**What the task asks:**
Would you give the listing again exactly, without its images?

------------------------------------------------------------

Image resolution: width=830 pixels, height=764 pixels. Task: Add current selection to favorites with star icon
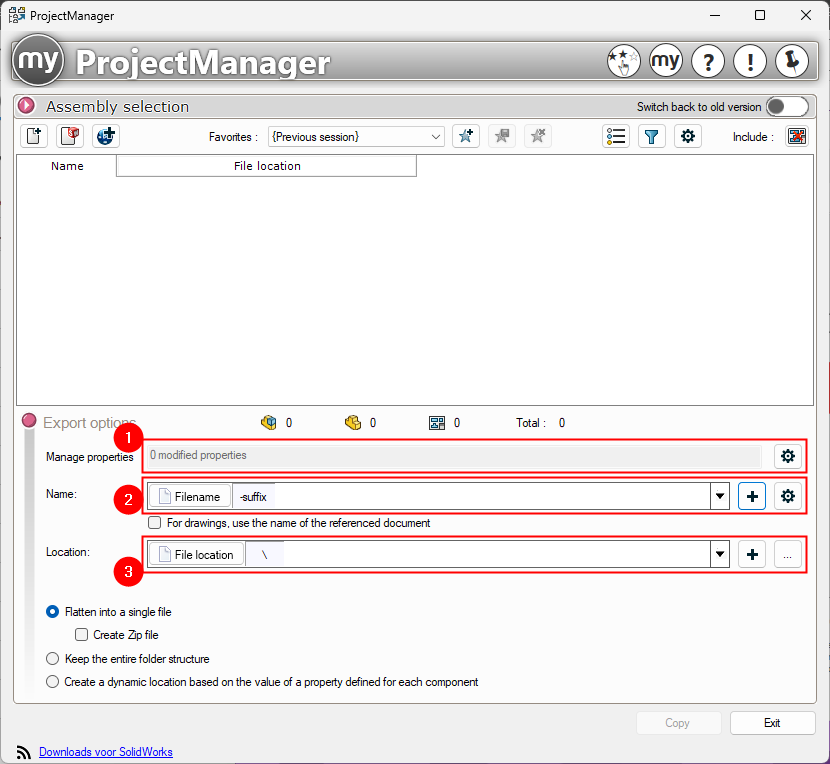pos(466,136)
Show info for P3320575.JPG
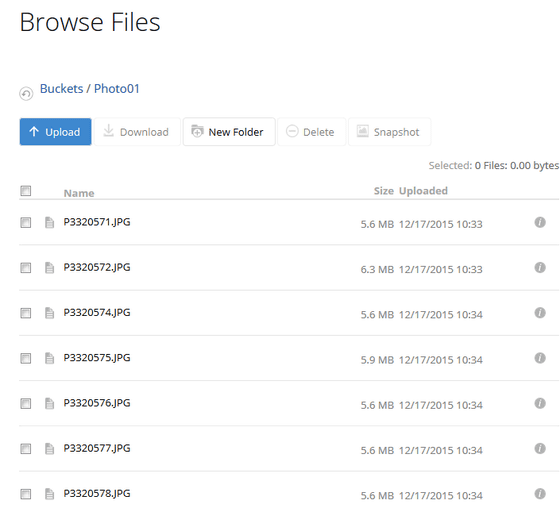 click(540, 358)
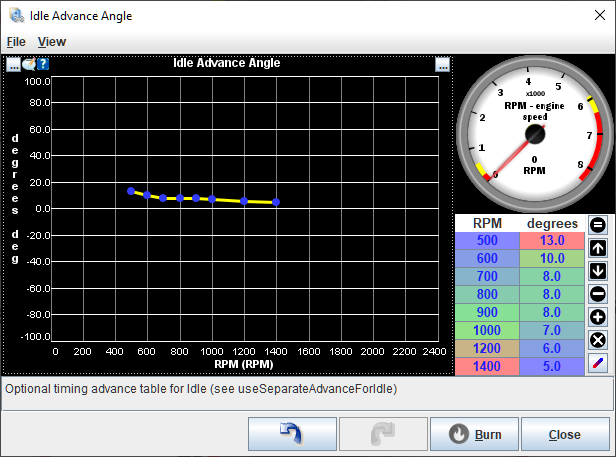Open the top-right graph ellipsis menu
This screenshot has width=616, height=457.
(x=442, y=65)
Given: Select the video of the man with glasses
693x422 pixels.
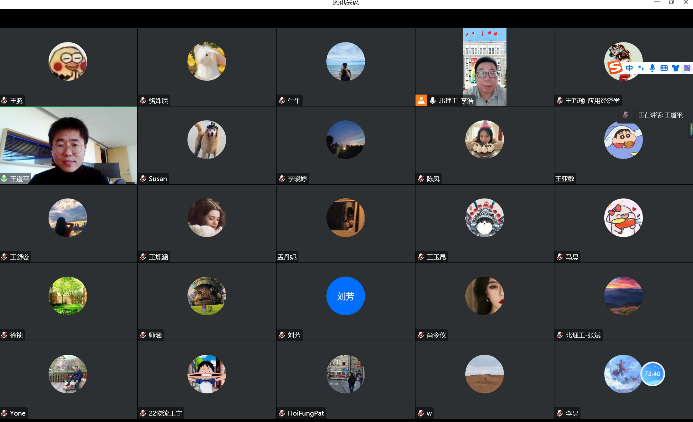Looking at the screenshot, I should pyautogui.click(x=68, y=146).
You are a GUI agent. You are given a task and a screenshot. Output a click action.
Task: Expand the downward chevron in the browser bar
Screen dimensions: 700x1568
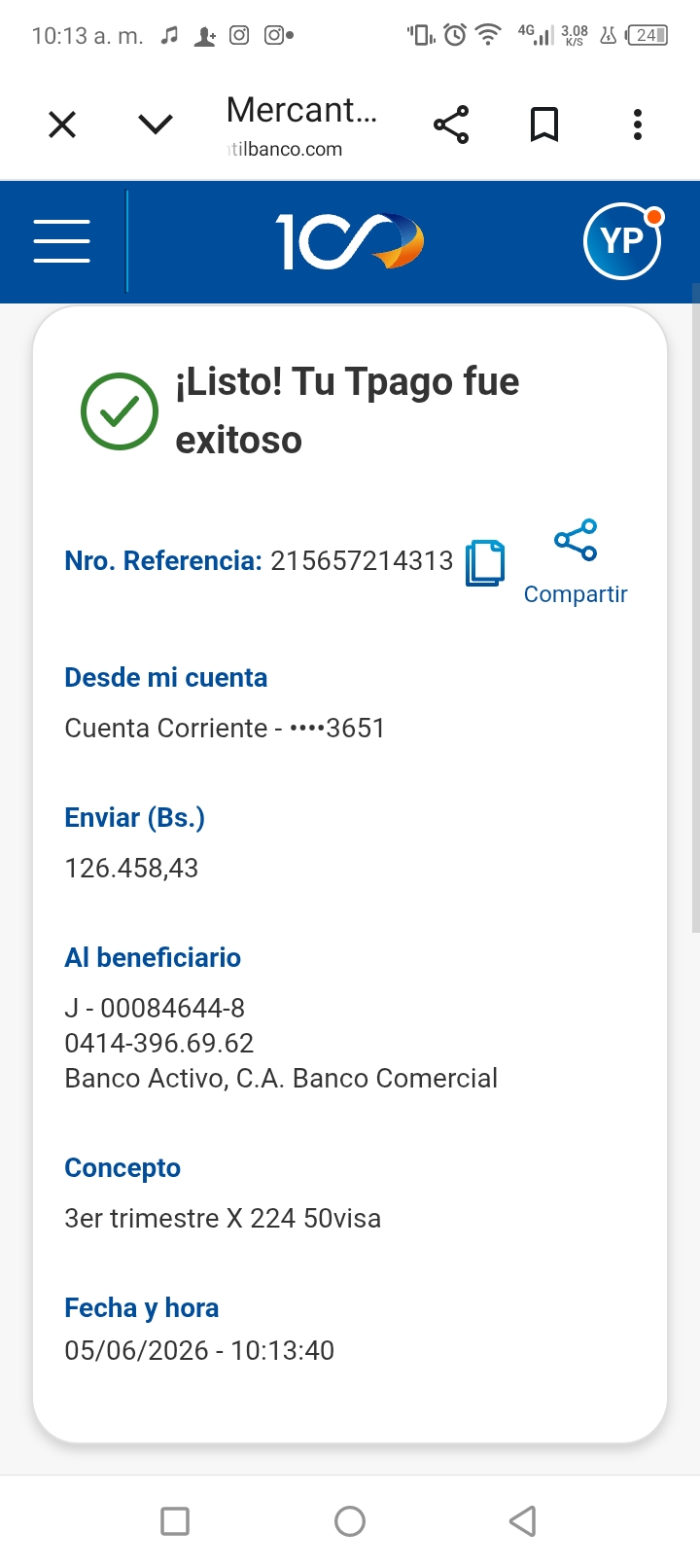(x=156, y=125)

------------------------------------------------------------

**Answer for the task:**
Image resolution: width=830 pixels, height=764 pixels. Task: Add current selection to favorites with star icon
pos(466,136)
Show info for P3320575.JPG
 click(540, 358)
Open the top-right graph ellipsis menu
This screenshot has width=616, height=457.
(x=442, y=65)
Given: Select the video of the man with glasses
693x422 pixels.
Looking at the screenshot, I should pyautogui.click(x=68, y=146).
You are a GUI agent. You are given a task and a screenshot. Output a click action.
Task: Expand the downward chevron in the browser bar
Screen dimensions: 700x1568
(x=156, y=125)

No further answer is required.